Recent series overcurrent tripping devices for circuit interrupters are provided with long timing, short timing and instantaneous trip elements that are generally called three elements. These trip elements are selectively operative in response to the magnitude of a current flowing through the associated circuit interrupter. In general, the higher the current the shorter the time delay after which the circuit interrupters are arranged to be opened. For example, the trip element having the short timing characteristic is responsive to a flow of high current approximating a shortcircuiting current to open the associated circuit interrupter with a time delay corresponding to from several to several tens of cycles of the current. Such trip elements are used for selective interruptions. In brief, where a circuit interrupter has a load side divided into a multiplicity of branches each having connected thereto one circuit interrupter having a small capacity, the occurrence of a shortcircuiting fault at any one of terminal points results, of course, in the opening of a subordinate circuit interrupter disposed at that terminal point where the fault has occurred. Under these circumstances, if a master circuit interrupter operatively associated with that subordinate one would have been opened in response to the shortcircuiting fault then a multiplicity of trouble free branches connected to the same would be opened resulting in inconvenience. Therefore, if the master circuit interrupter is maintained in its closed position until the subordinate circuit interrupter has been opened or until after a time interval of from several to several tens of cycles of the current than the supply of electric power can continued without hindrance. This is because all the branches except for the branch having the fault occurring thereon are trouble free at a time point when the subordinate circuit interrupter has been opened.

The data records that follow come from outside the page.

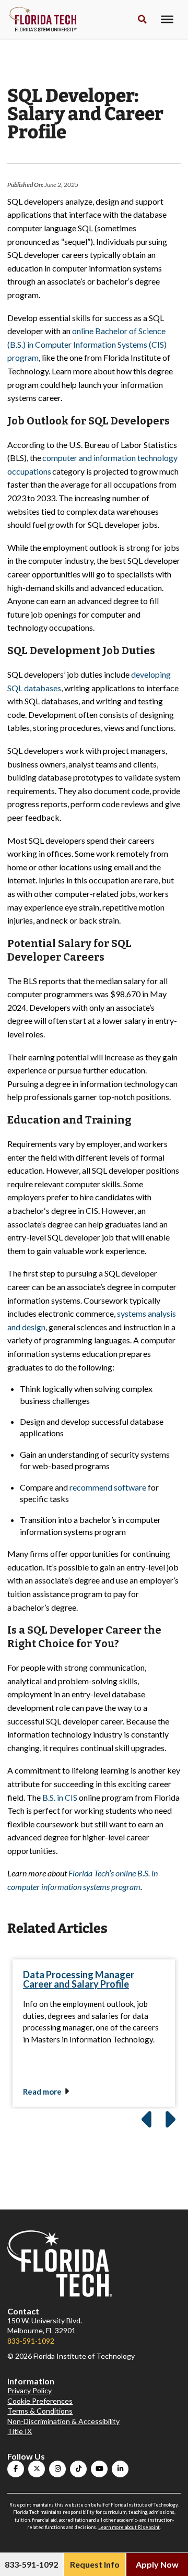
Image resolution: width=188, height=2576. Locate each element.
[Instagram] (57, 2469)
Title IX (19, 2431)
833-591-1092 (30, 2340)
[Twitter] (36, 2469)
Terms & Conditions (40, 2410)
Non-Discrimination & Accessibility (63, 2421)
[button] (142, 19)
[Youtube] (99, 2469)
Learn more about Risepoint (129, 2527)
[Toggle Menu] (167, 19)
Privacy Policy (29, 2390)
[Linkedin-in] (120, 2469)
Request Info (95, 2564)
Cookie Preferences (40, 2400)
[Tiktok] (78, 2469)
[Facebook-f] (15, 2469)
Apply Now (157, 2564)
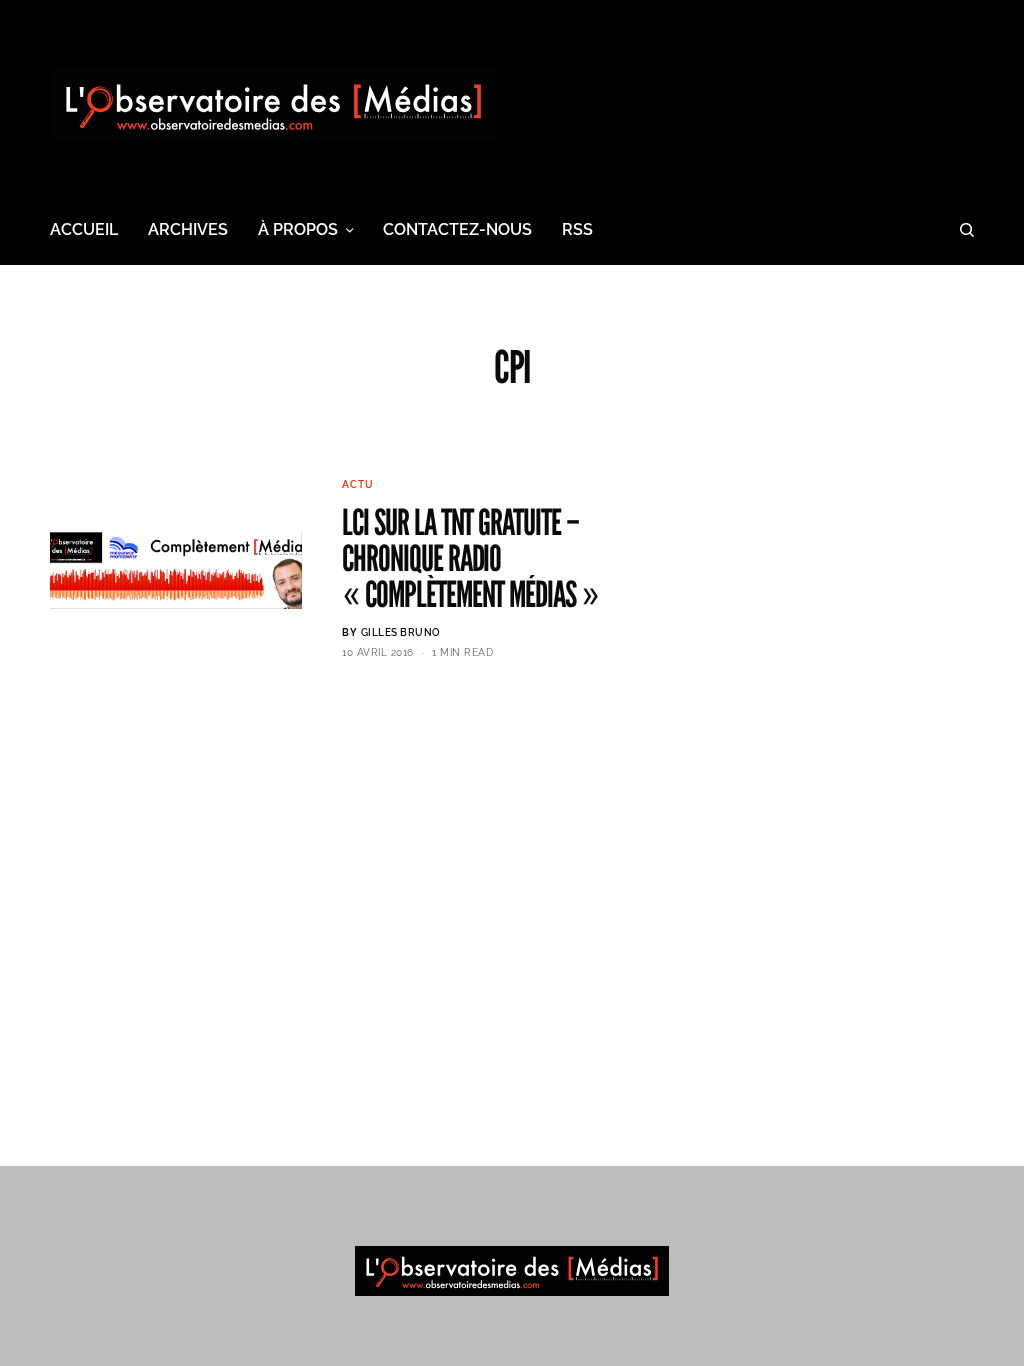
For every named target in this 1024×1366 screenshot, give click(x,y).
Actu (357, 484)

Also, according to the type of circuit interrupters, the instantaneous trip element may be omitted from tripping devices by having the short timing region including even the interrupting current which should be properly imposed upon the associated circuit interrupter. This results in the necessity of imparting to circuit interrupters proper electrical and mechanical strengths sufficient to permit high currents such as a shortcircuiting current to flow therethrough during several tens of the cycles of current. In addition, the tripping devices not including the instantaneous trip element are required to perform the operation of completely closing the shortcircuited branch within the same time interval. Upon closing a shortcircuited branch, a very high electromagnetic repulsion is generated across the contacts involved. This leads to the necessity of increasing the electrical energy required to close the shortcircuited circuit against the high repulsion, beyond the required for the normal closing operation and also to the need of providing corresponding equipment. For example, a closing electromagnetic solenoid circuit be made larger. If such closing energy is insufficient then an electric arc will occur across the contacts at an inter-contact distance at which the closing force is balanced with the electromagnetic repulsion and during several tens of cycles of the current resulting in great damage to the contact units.

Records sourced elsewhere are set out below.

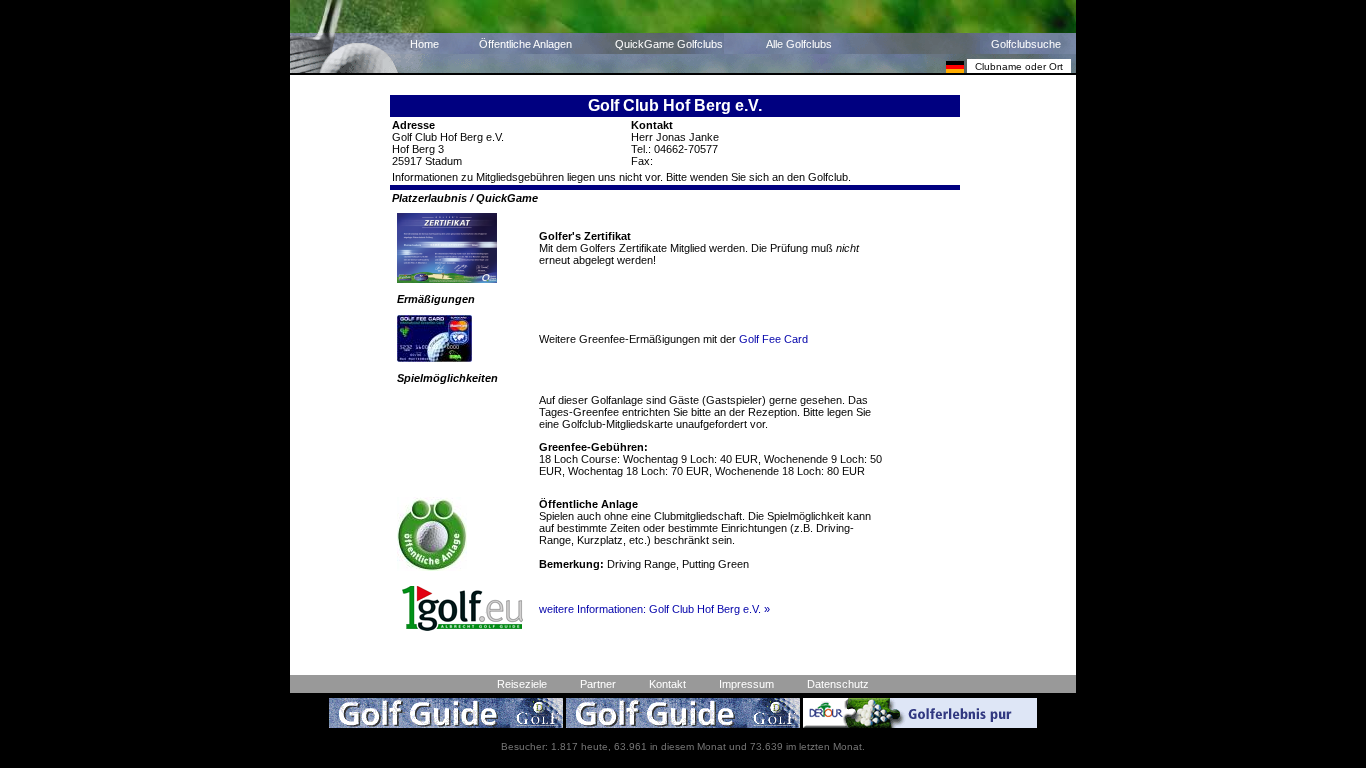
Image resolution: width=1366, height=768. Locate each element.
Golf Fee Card (773, 339)
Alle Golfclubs (799, 44)
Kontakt (667, 684)
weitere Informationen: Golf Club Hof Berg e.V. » (654, 609)
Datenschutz (838, 684)
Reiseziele (522, 684)
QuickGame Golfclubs (669, 44)
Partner (598, 684)
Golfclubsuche (1026, 44)
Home (424, 44)
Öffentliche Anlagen (525, 44)
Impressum (746, 684)
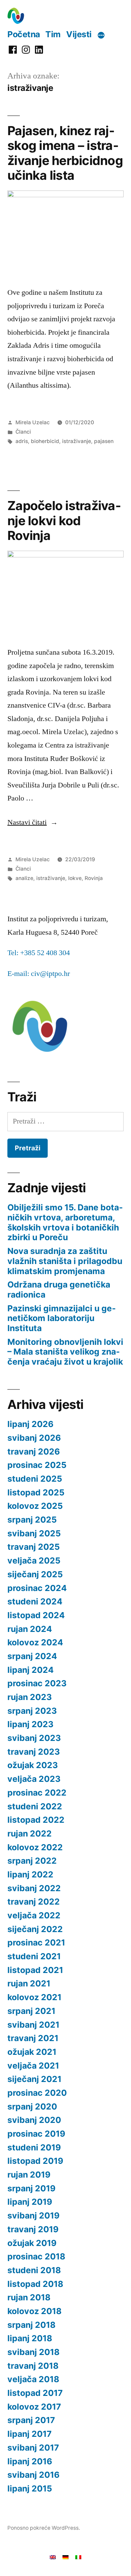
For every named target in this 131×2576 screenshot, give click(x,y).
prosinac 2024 (37, 1588)
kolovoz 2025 (35, 1506)
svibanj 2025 (34, 1533)
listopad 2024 (36, 1615)
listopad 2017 (35, 2393)
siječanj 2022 (35, 1929)
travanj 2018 (32, 2366)
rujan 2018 (28, 2297)
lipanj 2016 (29, 2461)
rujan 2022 (29, 1833)
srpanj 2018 (31, 2325)
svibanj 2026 (34, 1438)
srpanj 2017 (31, 2420)
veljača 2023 (33, 1779)
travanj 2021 (32, 2038)
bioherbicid (45, 441)
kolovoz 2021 (34, 1997)
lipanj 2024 (30, 1670)
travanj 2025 (33, 1547)
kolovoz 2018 (34, 2311)
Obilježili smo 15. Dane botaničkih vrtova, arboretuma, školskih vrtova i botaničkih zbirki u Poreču (65, 1222)
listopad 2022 (35, 1820)
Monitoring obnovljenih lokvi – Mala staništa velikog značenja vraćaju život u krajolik (65, 1352)
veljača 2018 (33, 2379)
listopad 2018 (35, 2284)
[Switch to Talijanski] (78, 2556)
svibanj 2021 (33, 2025)
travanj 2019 (32, 2229)
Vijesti (79, 34)
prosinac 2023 (37, 1683)
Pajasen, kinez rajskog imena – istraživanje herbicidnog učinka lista (65, 153)
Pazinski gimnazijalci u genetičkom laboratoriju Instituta (61, 1318)
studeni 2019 (34, 2147)
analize (24, 878)
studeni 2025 (34, 1479)
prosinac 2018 (36, 2256)
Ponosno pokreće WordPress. (43, 2528)
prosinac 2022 (37, 1793)
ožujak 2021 (31, 2052)
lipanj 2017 (29, 2434)
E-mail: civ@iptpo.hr (38, 973)
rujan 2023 (29, 1697)
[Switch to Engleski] (52, 2556)
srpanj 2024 (32, 1656)
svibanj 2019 (33, 2215)
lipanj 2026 (30, 1424)
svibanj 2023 (34, 1738)
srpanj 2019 (31, 2188)
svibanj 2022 (34, 1888)
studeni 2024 (34, 1601)
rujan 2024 (29, 1629)
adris (21, 441)
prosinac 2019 (36, 2134)
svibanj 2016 (33, 2475)
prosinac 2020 (37, 2093)
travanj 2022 (33, 1902)
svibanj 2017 (33, 2448)
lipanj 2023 (30, 1724)
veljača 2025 (33, 1560)
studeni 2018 (34, 2270)
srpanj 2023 (32, 1711)
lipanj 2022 (30, 1874)
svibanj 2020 (34, 2120)
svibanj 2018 (33, 2352)
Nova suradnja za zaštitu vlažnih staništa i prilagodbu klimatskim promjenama (64, 1261)
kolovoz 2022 (35, 1847)
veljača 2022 (33, 1915)
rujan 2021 (28, 1983)
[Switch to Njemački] (65, 2556)
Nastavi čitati (32, 822)
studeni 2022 (34, 1806)
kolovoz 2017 (34, 2407)
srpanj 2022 (32, 1861)
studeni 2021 (34, 1956)
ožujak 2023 (32, 1765)
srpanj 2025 (32, 1520)
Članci (23, 432)
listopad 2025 (35, 1492)
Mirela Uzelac (32, 422)
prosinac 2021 (36, 1942)
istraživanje (76, 441)
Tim (53, 34)
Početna (23, 34)
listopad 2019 (35, 2161)
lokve (75, 878)
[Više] (101, 35)
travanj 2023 (33, 1752)
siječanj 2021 (34, 2079)
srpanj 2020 (32, 2106)
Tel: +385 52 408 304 (38, 952)
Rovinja (94, 878)
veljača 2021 (33, 2066)
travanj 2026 (33, 1451)
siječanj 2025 (35, 1574)
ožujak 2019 (31, 2243)
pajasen (104, 441)
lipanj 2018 (29, 2338)
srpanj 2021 (31, 2011)
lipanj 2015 (29, 2488)
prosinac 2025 (37, 1465)
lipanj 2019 (29, 2202)
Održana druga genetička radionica (58, 1289)
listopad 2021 (35, 1970)
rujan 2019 (28, 2175)
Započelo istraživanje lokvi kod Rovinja (64, 520)
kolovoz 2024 (35, 1642)
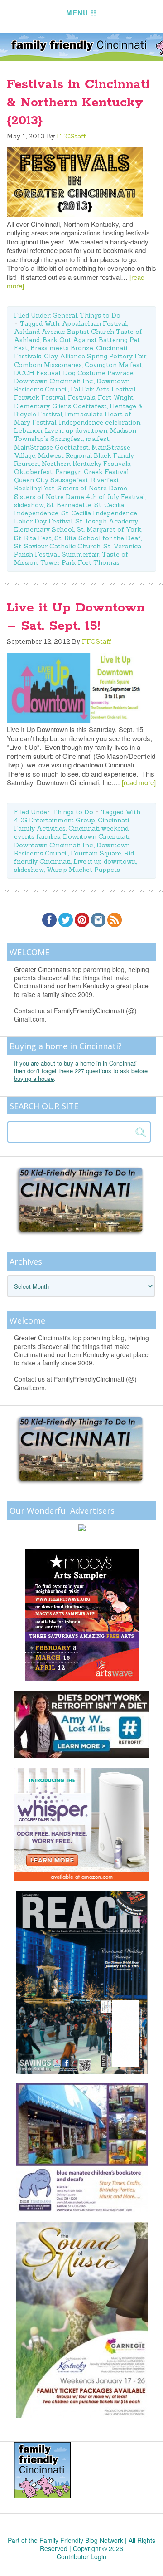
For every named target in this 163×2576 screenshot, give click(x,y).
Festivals (81, 397)
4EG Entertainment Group (54, 820)
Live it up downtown (76, 430)
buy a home (79, 1063)
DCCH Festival (37, 373)
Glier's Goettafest (79, 406)
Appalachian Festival (94, 323)
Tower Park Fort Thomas (80, 562)
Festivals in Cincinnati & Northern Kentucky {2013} (78, 102)
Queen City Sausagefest (51, 480)
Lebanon (28, 430)
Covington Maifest (113, 365)
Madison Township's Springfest (75, 434)
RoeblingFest (34, 488)
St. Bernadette (69, 505)
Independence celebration (99, 422)
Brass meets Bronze (61, 348)
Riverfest (105, 480)
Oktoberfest (33, 472)
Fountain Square (96, 853)
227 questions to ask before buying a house (81, 1074)
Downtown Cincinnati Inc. (54, 381)
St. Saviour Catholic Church (57, 546)
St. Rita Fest (33, 538)
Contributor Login (81, 2556)
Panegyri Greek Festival (92, 472)
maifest (97, 439)
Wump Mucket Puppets (83, 869)
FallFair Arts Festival (103, 389)
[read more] (139, 782)
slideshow (29, 505)
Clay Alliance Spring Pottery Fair (95, 356)
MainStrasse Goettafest (51, 447)
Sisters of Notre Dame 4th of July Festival (79, 497)
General (65, 315)
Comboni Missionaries (48, 365)
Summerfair (80, 554)
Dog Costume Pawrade (98, 373)
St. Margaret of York (109, 529)
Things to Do (100, 315)
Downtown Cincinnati (96, 836)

An object of the present invention is to provide a new and improved instantaneously tripping device operative upon closing a circuit interrupter having imposed thereon the requirements as above described and which device is instantaneously operative only in the closing process performed by a switching mechanism involved, while the tripping device is put in its locked position where it is prevented from being operated after the completion of the closing operation.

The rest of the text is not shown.